* CONSIGNE
Recopiez mot pour mot le passage du texte donné qui va de « Je suis très » à « ces deux aspects. ».

Je suis très heureux de me trouver parmi vous pour célébrer un événement aussi significatif que la dédicace à Dieu et au service de la communauté de cette église intitulée à saint Corbinien. La Providence a voulu que notre rencontre ait lieu le IIE Dimanche de carême, caractérisé par l’Evangile de la Transfiguration de Jésus. C’est pourquoi nous voyons aujourd’hui le rapprochement entre deux éléments, tous les deux très importants: d’une part, le mystère de la Transfiguration et, de l’autre, celui du temple, c’est-à-dire de la maison de Dieu placée au milieu de vos maisons. Les lectures bibliques que nous avons écoutées ont été choisies pour éclairer ces deux aspects.

La Transfiguration. L’évangéliste Matthieu nous a raconté ce qui se passa lorsque Jésus gravit une haute montagne, en emmenant avec lui trois de ses disciples: Pierre, Jacques et Jean. Alors qu’ils étaient en haut, seuls, le visage de Jésus devint resplendissant, ainsi que ses vêtements. C’est ce que nous appelons la « Transfiguration »: un mystère lumineux, réconfortant. Quelle en est la signification? La Transfiguration est une révélation de la personne de Jésus, de sa réalité profonde. En effet, les témoins oculaires de l’événement, c’est-à-dire les trois Apôtres, furent enveloppés d’une nuée, elle aussi lumineuse – ce qui dans la Bible annonce toujours la présence de Dieu – et ils entendirent une voix qui disait: « Celui-ci est mon Fils bien-aimé, en qui j’ai mis tout mon amour; écoutez-le! » (Mt 17, 5). Avec cet événement, les disciples sont préparés au mystère pascal de Jésus: à surmonter la terrible épreuve de la passion et également à bien comprendre le fait lumineux de la résurrection.

* LIGNES DE DONNÉES
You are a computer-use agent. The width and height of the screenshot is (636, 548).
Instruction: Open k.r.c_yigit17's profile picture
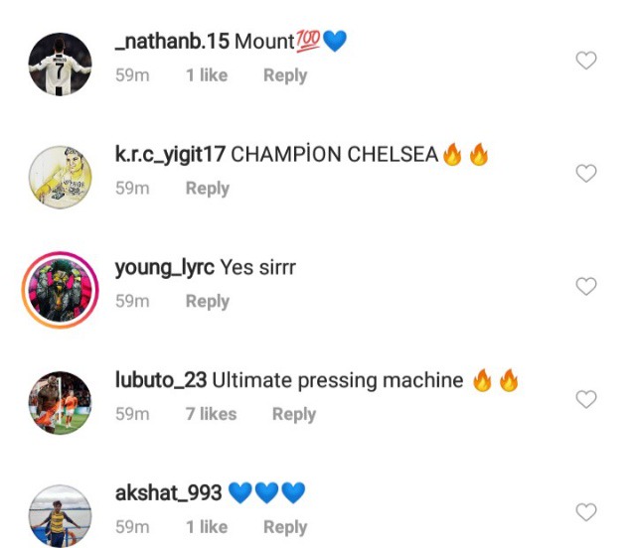pyautogui.click(x=59, y=176)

* RÉPONSE
Je suis très heureux de me trouver parmi vous pour célébrer un événement aussi significatif que la dédicace à Dieu et au service de la communauté de cette église intitulée à saint Corbinien. La Providence a voulu que notre rencontre ait lieu le IIE Dimanche de carême, caractérisé par l’Evangile de la Transfiguration de Jésus. C’est pourquoi nous voyons aujourd’hui le rapprochement entre deux éléments, tous les deux très importants: d’une part, le mystère de la Transfiguration et, de l’autre, celui du temple, c’est-à-dire de la maison de Dieu placée au milieu de vos maisons. Les lectures bibliques que nous avons écoutées ont été choisies pour éclairer ces deux aspects.